(Available data begins)
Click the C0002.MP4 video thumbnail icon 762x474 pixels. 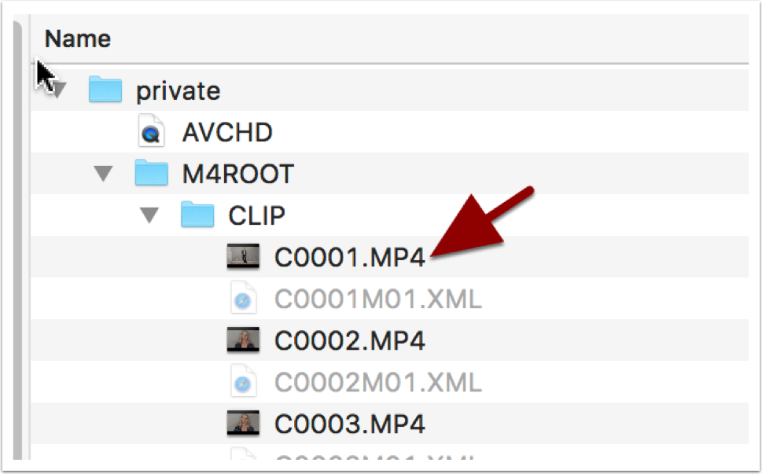pyautogui.click(x=243, y=340)
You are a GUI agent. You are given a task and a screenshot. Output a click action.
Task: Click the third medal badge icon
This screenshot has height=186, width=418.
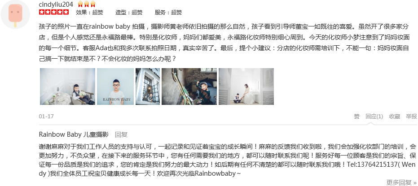[x=93, y=4]
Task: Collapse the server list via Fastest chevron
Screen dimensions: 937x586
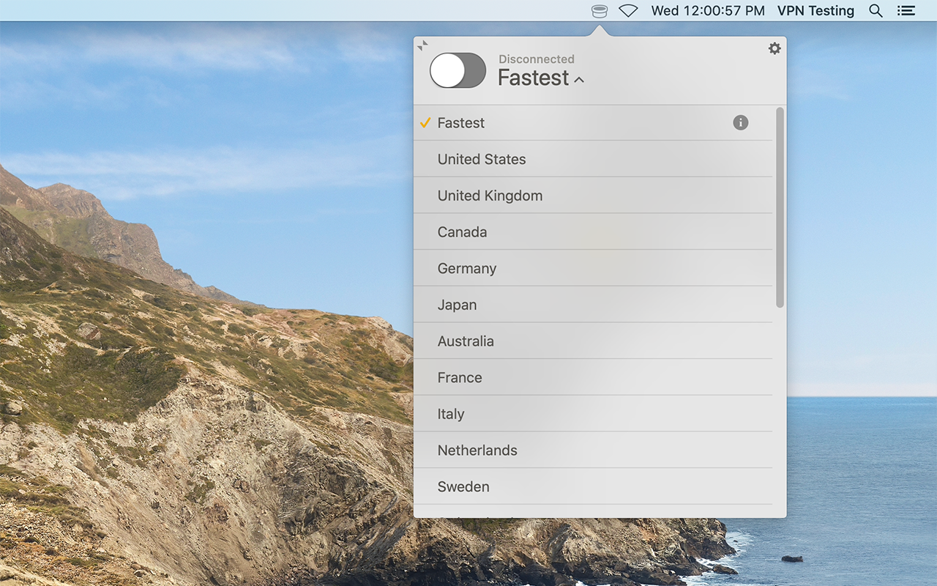Action: click(x=579, y=79)
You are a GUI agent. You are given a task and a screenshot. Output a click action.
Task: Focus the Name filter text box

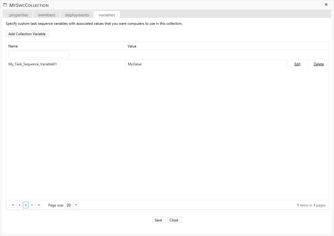pos(39,54)
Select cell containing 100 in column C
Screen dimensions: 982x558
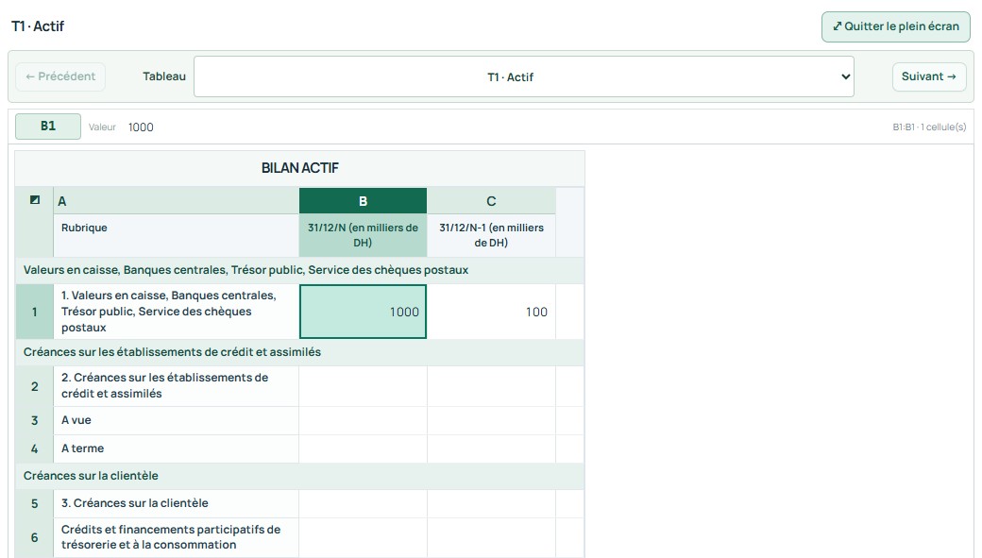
(Available data ends)
Take the line that contains "Task: Click the third medal badge icon" and every line after it down to the last line of the entries above, and output them exactly, with nothing else and no pictures.

## Your response
Task: Click the third medal badge icon
This screenshot has height=186, width=418.
[x=93, y=4]
Task: Collapse the server list via Fastest chevron
Screen dimensions: 937x586
Action: click(x=579, y=79)
You are a GUI agent. You are given a task and a screenshot. Output a click action.
Task: Focus the Name filter text box

pos(39,54)
Select cell containing 100 in column C
Screen dimensions: 982x558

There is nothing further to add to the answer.